_Problems to solve_:
1) Answer these questions about the blog post on satisfaction:
(a) What did the writer choose last January instead of making a list of resolutions?
(b) Which agency never put the couple onto its adoption list?
(c) How long have the couple been waiting?
2) Carry on the blog post about satisfaction, beginning right after its final sentence.

_Page text_:
Tuesday, January 22, 2013

The Satisfaction Acquisition


Wow!! The first month of 2013 is already drawing to a close! Last January I wrote a blog that talked about choosing a year-long "theme" instead of making a list of resolutions that I knew I wouldn't keep. My 2012 theme (2013's will be a later post) was to work on being satisfied in each major area of my life. As I looked back over the list today, I was awestruck at how God has worked in me over the last year, helping me to be more satisfied than ever. During my reflection on His goodness, I came upon this particular excerpt, and reading it STILL gives me chills.  

SATISFACTION IN MY "BABYLESS" SITUATION
Yes, we remain without child. DHS has had a big hand in that, because they never put us onto their adoption list! For six months we've been patiently and prayerfully waiting...all the while not being advocated for at all! I'm thinking God must have something truly amazing and miraculous in store for us because we've just been through too much. It almost makes me laugh (if only to keep from crying). Everytime another roadblock comes up, I just shake my head and look up...He has a plan. Meanwhile, I have learned to really and truly find satisfaction in my time (and our time) alone. I think I have to be satisfied with the silence before I am blessed with the noise.

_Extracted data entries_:
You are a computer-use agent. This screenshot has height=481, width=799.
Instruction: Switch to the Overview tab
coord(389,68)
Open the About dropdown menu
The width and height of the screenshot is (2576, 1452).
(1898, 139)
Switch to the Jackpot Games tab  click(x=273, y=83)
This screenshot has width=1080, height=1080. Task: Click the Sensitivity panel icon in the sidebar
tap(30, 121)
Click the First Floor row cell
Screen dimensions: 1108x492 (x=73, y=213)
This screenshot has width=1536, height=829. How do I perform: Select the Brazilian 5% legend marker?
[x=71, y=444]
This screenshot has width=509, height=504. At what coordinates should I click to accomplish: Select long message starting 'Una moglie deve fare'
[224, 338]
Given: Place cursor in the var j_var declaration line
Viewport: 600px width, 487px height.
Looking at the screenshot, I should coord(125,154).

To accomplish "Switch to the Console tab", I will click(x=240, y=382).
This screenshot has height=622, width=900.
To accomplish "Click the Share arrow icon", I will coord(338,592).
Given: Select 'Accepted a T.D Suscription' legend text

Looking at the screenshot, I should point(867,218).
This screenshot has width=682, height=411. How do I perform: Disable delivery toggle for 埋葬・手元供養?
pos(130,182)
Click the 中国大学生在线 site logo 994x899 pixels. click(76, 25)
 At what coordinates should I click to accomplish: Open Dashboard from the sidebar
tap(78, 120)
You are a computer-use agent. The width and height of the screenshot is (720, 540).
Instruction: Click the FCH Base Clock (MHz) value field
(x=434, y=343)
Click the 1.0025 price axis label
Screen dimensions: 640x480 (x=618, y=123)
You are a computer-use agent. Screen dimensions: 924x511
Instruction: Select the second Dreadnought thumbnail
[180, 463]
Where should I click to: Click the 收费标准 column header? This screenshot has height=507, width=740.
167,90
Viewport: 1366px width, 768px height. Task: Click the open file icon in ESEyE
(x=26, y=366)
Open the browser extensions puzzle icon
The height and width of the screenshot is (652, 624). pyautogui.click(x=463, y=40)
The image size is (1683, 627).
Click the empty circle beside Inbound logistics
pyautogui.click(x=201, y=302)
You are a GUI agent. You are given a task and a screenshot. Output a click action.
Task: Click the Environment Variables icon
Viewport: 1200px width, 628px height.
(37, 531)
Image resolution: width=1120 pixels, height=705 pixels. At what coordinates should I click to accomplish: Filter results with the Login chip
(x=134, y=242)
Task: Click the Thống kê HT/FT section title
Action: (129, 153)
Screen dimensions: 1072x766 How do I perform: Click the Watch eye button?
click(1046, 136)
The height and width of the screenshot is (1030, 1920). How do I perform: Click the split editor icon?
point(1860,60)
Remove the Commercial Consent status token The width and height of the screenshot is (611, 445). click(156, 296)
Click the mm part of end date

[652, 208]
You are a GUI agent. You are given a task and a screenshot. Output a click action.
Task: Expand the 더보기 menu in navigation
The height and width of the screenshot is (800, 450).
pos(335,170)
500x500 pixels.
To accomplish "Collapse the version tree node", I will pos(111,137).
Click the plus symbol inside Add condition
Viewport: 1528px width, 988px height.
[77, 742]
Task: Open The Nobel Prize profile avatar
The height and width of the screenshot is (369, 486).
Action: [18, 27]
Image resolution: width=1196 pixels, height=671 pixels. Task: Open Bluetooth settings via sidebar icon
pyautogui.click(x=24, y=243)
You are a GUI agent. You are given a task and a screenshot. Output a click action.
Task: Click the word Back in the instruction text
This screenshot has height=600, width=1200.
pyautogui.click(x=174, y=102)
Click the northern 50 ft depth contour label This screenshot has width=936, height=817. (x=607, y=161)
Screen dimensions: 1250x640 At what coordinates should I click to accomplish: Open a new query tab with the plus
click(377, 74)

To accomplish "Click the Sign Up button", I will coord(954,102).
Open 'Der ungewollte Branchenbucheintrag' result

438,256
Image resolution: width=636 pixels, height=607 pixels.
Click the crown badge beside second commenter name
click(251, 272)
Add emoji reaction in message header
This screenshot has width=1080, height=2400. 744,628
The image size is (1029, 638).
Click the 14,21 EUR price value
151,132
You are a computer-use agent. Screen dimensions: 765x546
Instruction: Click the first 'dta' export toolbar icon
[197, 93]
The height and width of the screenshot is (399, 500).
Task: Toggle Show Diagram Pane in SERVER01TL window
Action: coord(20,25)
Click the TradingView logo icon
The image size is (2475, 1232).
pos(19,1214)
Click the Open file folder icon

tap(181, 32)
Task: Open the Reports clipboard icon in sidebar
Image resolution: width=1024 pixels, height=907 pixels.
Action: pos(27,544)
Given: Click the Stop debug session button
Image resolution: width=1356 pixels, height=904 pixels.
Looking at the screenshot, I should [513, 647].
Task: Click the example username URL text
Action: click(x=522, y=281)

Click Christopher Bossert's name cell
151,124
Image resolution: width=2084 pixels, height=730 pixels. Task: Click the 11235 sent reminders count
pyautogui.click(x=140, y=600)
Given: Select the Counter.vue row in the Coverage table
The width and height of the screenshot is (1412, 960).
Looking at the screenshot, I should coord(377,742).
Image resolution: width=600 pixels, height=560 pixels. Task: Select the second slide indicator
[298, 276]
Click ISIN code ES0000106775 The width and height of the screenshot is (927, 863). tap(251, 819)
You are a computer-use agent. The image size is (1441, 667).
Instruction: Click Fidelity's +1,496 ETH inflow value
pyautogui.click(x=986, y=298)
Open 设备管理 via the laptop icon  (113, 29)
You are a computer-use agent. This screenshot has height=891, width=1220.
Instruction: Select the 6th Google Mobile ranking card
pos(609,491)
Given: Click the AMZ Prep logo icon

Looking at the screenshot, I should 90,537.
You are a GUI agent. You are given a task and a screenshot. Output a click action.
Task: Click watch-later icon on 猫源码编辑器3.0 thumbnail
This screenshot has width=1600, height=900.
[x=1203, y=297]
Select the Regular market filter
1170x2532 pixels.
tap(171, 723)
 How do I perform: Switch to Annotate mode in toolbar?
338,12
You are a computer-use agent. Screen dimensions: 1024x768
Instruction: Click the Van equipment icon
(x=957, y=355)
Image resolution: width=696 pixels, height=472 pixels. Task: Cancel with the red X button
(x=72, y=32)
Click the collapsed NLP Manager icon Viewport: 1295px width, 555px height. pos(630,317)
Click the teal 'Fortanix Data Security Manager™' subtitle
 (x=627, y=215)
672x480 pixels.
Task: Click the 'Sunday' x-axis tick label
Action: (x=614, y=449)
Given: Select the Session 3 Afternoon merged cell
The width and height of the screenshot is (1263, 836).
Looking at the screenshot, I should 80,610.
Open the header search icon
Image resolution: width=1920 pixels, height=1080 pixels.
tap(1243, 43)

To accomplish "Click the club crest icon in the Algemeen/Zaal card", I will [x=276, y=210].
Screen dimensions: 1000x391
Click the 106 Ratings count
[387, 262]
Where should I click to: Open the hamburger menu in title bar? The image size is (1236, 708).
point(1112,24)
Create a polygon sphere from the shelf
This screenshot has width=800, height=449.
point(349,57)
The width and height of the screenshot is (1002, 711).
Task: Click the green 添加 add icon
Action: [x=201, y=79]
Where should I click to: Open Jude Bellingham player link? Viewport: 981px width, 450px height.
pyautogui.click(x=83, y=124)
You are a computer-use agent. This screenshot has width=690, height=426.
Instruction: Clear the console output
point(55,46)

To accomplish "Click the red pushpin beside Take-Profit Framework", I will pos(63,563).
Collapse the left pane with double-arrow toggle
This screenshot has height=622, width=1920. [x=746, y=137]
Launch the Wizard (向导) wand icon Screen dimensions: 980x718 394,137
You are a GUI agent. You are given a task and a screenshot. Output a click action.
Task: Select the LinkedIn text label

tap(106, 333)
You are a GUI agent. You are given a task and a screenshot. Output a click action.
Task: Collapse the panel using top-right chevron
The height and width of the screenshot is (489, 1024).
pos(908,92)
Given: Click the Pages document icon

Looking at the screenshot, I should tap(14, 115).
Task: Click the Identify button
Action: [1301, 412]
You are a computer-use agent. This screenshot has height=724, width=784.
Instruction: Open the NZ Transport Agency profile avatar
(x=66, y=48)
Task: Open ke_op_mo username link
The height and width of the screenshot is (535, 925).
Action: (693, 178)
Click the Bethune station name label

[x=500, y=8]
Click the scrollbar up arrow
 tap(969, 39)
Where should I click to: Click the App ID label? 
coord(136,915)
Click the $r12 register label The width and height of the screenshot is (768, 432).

_Results in order_:
1)
(a) A year-long "theme."
(b) DHS.
(c) Six months.

2)
When I wrote that, I had spent the previous three years questioning Him, pleading with Him, ignoring Him, and crying out to Him in anguish. I can remember days when I could barely get out of bed. Days when crying probably burned more calories than a marathon…those painful, screaming sobs that seem to rip right out of your chest, taking pieces of your heart with them. I can remember the anger burning in my eyes and spilling onto those closest to me, and eventually the bitterness dulling its edge. I remember days when I fought to the surface of normalcy, fought against the negative, and days when my hard heart pulled me under like an anchor. And I remember writing those words above when I was filled with hope, ready to surrender to the uncertainty of His plan.

Less than a month after that post, I was pregnant. And just a few short weeks later I was holding a positive test in my hand. It turns out God did have something truly amazing and miraculous in store for us…I sit holding her in my arms right now.